Thursday, December 20, 2012

Into the Woods

When I was a graduate student in the mid-90s, I took a performance art class with Gagik Aroutiunian called Experimental Directions. I was drawn to performance through the intense monolouges of Karen Finley and Holly Hughes, but was intimidated by the theatrical focus of their works. I was shy and totally inept in the art of the stage (I had never even been in a school play). Gagik opened an entirely new realm of possibility to me when he introduced the Body-Object-Ritual project. The assignment had a simple premise; interact with an object in an unexpected way.

My body was shaking the day I presented my first performance to our small class. I sat down in a wooden chair and began stitching small black "hairs" onto the palm of a white cloth glove. I pushed the needle through the stiff cotton and brought it to my mouth where I held it between my lips as I cut each thread. I became calmer with each stitch and fell into the pure rhythm of process. That year I made a series of performance works derived from silent, intimate and repetitive gestures.

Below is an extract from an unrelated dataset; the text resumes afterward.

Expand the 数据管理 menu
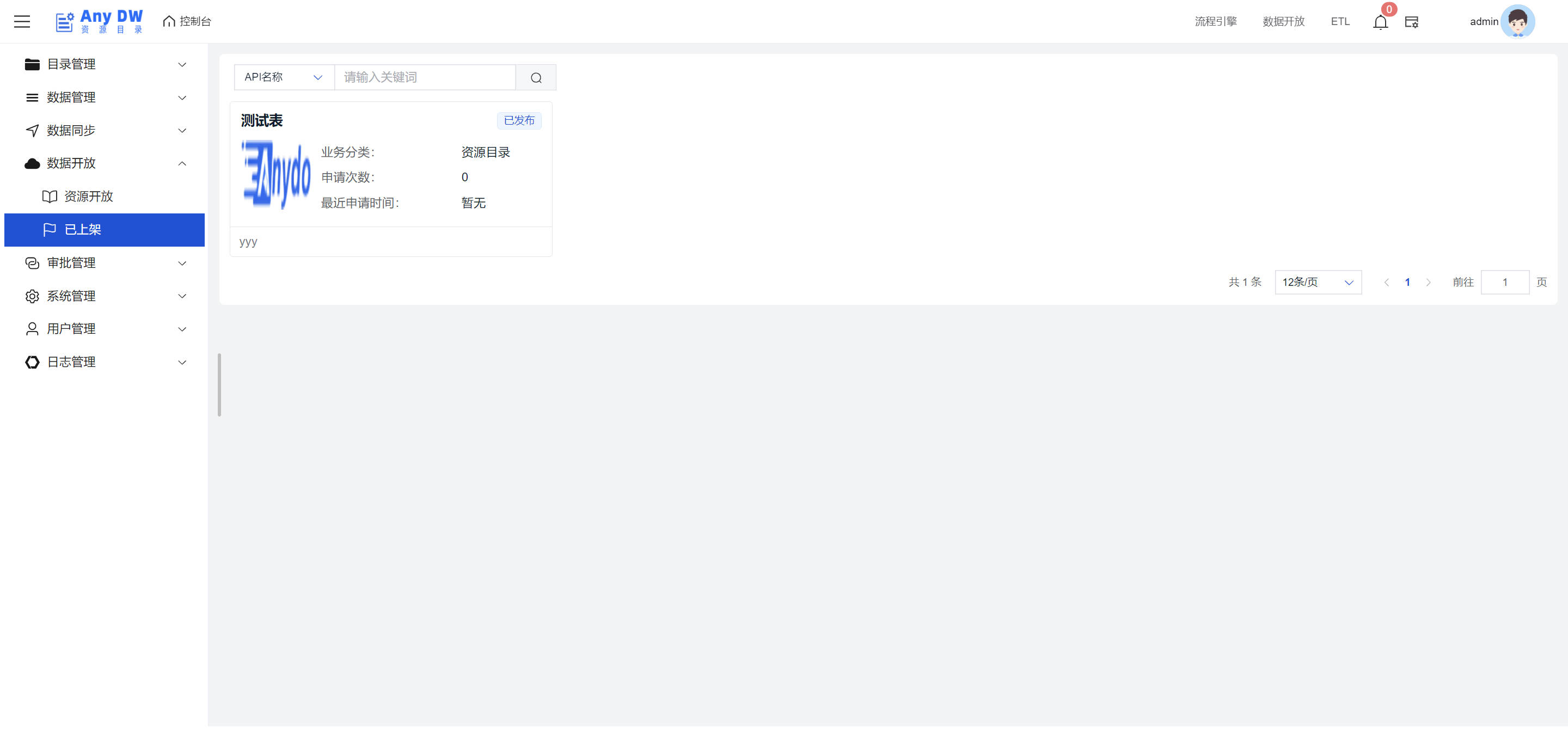The width and height of the screenshot is (1568, 735). 105,97
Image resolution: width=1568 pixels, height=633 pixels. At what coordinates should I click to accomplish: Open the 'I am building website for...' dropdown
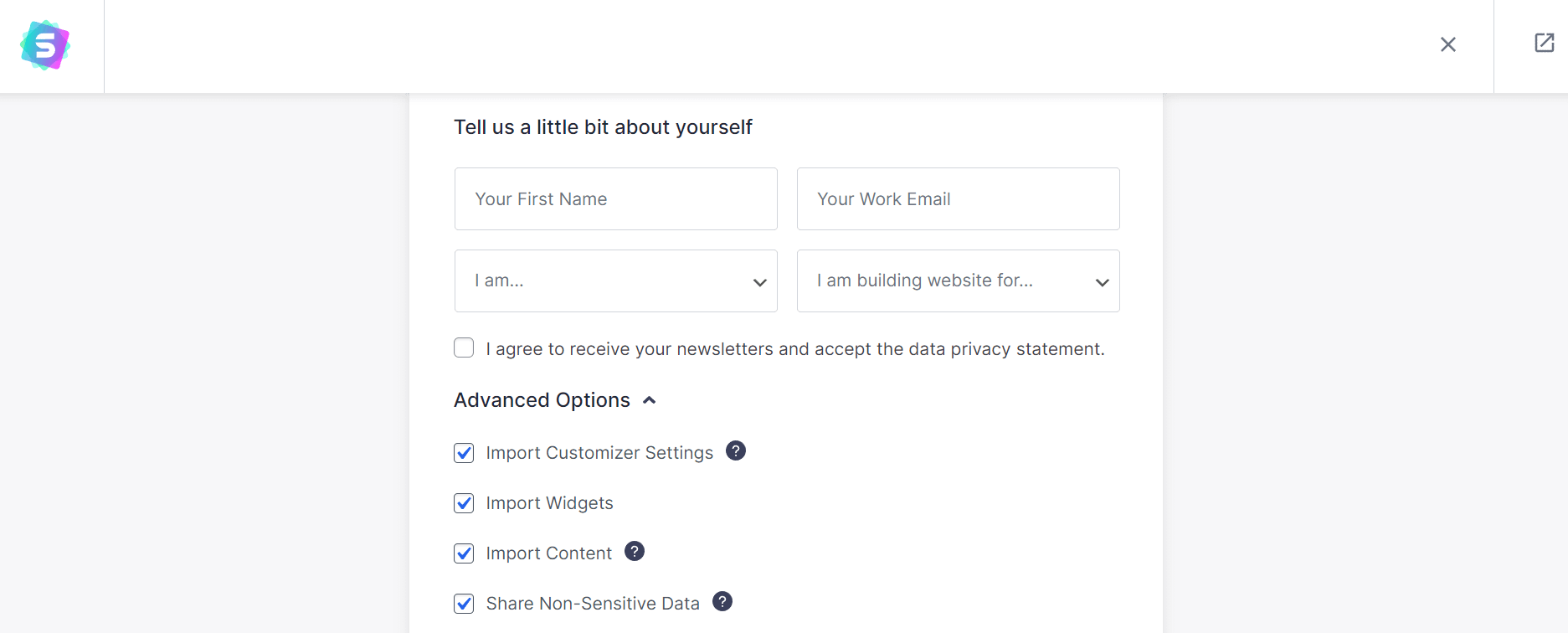[958, 281]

Through working with Gagik, I came to recognize the deep relationship between my performances and the tactile, process based works I had been exploring in the studio. I knew my art practice related to my Mother and Grandmother's incessant domestic production of garments and toys made through sewing, knitting and crochet. But, it wasn't until I found performance that I started to realize a connection to my Father and his love of hunting.






As a kid, I was always mortified when I arrived home from school to find a deer hanging in the garage slowly leaking blood onto the cement floor. I felt sad and I couldn't understand how an avid animal lover could hurt an innocent creature. When I started performing, I began to see hunting as a ritual; as a primitive process between man, nature and death. My Dad was a serious and ethical hunter who knew how to deal a fatal blow with swiftness to spare the animal undue suffering. He spent hours crouched in a tree stand waiting and listening. As is the case with all ritual, the body, space and time are authentic and present. My Father spent his life hunting a small radius of land between his birthplace and the house he had built with his own hands. Those woods were his sanctuary and he held a deep and intimate knowledge of that place.
In some mysterious way woods have never seemed to me to be static things. In physical terms, I move through them; yet in metaphysical ones, they seem to move through me.        --John Fowles                                                                                            
It was in graduate school that I also met Ron Cubbison who was my advisor. He confided that the graduate review committee thought my work was too political. He fought to get me in the program and became a steadfast champion of my work. I often thought of him as my "art Dad" because of his attentive and unconditional support. Like my own Father, Ron spent his life growing and making within nature.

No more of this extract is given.